Tutorial 3: Merging Timeseries With neurocaps.analysis.merge_dicts

Combining the timeseries from different tasks is possible with merge_dicts, this permits running analyses to identify similar CAPs across different tasks, assuming these tasks use the same subjects. The merge_dicts() function will produce a merged subject timeseries dictionary that contains only the subject IDs present across both subject dictionaries. Additionally, this function appends similar run-IDs together. For instance, run-1 from one task is appended to run-1 of the other task. For this to work, all dictionaries must contain the same number of columns/ROIs.

import numpy as np
from neurocaps.analysis import merge_dicts

# Using a random dictionary that would be generate by TimeseriesExtractor to demonstrate what merge_dicts does
# Generating a subject_timeseries dict containing five subjects, each with three runs that have 10 timepoints
# and 100 rois.
subject_timeseries_1 = {str(x) : {f"run-{y}": np.random.rand(10, 100) for y in range(1, 4)} for x in range(1, 6)}
# Deleting run-2 for subject 2; situation where subject 2 only completed two runs of a task
del subject_timeseries_1["2"]["run-3"]
# Second dictionary contains 2 subjects, with a single run, each with 20 timepoints
subject_timeseries_2 = {str(x) : {f"run-{y}": np.random.rand(20, 100) for y in range(1, 2)} for x in range(1, 3)}

# subject_timeseries_list also takes pickle files and can save the modified dictionaries as pickles too.
subject_timeseries_merged = merge_dicts(subject_timeseries_list=[subject_timeseries_1,
                                                                 subject_timeseries_2],
                                        return_merged_dict=True,
                                        return_reduced_dicts=False)

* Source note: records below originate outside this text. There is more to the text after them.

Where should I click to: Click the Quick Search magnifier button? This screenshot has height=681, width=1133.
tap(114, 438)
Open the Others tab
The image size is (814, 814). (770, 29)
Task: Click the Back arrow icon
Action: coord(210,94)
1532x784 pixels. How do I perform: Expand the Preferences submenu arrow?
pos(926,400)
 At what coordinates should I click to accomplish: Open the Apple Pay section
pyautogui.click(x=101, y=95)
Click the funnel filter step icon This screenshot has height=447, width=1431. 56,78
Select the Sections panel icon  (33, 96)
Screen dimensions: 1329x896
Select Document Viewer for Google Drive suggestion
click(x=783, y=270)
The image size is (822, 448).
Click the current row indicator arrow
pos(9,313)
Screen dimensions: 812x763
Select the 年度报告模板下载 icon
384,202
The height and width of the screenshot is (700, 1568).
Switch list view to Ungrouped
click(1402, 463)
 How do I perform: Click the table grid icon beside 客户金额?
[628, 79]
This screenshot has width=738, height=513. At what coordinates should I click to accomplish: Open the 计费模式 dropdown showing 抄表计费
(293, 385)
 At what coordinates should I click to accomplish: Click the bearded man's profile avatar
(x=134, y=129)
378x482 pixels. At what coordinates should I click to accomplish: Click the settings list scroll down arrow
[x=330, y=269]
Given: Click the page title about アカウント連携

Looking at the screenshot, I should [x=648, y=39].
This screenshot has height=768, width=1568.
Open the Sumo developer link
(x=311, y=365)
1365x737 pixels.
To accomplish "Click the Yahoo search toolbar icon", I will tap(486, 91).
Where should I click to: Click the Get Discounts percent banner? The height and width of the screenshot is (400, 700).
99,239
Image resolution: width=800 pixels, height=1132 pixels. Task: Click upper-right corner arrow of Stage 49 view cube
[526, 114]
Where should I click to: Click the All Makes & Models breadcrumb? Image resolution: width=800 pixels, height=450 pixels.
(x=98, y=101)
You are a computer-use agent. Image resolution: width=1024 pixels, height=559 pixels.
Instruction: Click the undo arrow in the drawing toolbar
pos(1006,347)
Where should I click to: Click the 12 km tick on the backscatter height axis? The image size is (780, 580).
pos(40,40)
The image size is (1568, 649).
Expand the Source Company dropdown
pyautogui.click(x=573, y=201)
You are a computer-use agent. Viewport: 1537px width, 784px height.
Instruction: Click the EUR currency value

for subj_id in subject_timeseries_merged["merged"]:
    for run_id in subject_timeseries_merged["merged"][subj_id]:
        timeseries = subject_timeseries_merged["merged"][subj_id][run_id]
        print(f"sub-{subj_id}; {run_id} shape is {timeseries.shape}")
sub-1; run-1 shape is (30, 100)
sub-1; run-2 shape is (10, 100)
sub-1; run-3 shape is (10, 100)
sub-2; run-1 shape is (30, 100)
sub-2; run-2 shape is (10, 100)
# The original dictionaries can also be returned too. The only modifications done is that the originals will
# Only contain the subjects present across all dictionaries in the list
merged_dicts = merge_dicts(subject_timeseries_list=[subject_timeseries_1,
                                                    subject_timeseries_2],
                           return_merged_dict=True,
                           return_reduced_dicts=True)

for dict_id in merged_dicts:
    for subj_id in merged_dicts[dict_id]:
        for run_id in merged_dicts[dict_id][subj_id]:
            timeseries = merged_dicts[dict_id][subj_id][run_id]
            print(f"For {dict_id} sub-{subj_id}; {run_id} shape is {timeseries.shape}")
For dict_0 sub-1; run-1 shape is (10, 100)
For dict_0 sub-1; run-2 shape is (10, 100)
For dict_0 sub-1; run-3 shape is (10, 100)
For dict_0 sub-2; run-1 shape is (10, 100)
For dict_0 sub-2; run-2 shape is (10, 100)
For dict_1 sub-1; run-1 shape is (20, 100)
For dict_1 sub-2; run-1 shape is (20, 100)
For merged sub-1; run-1 shape is (30, 100)
For merged sub-1; run-2 shape is (10, 100)
For merged sub-1; run-3 shape is (10, 100)
For merged sub-2; run-1 shape is (30, 100)
For merged sub-2; run-2 shape is (10, 100)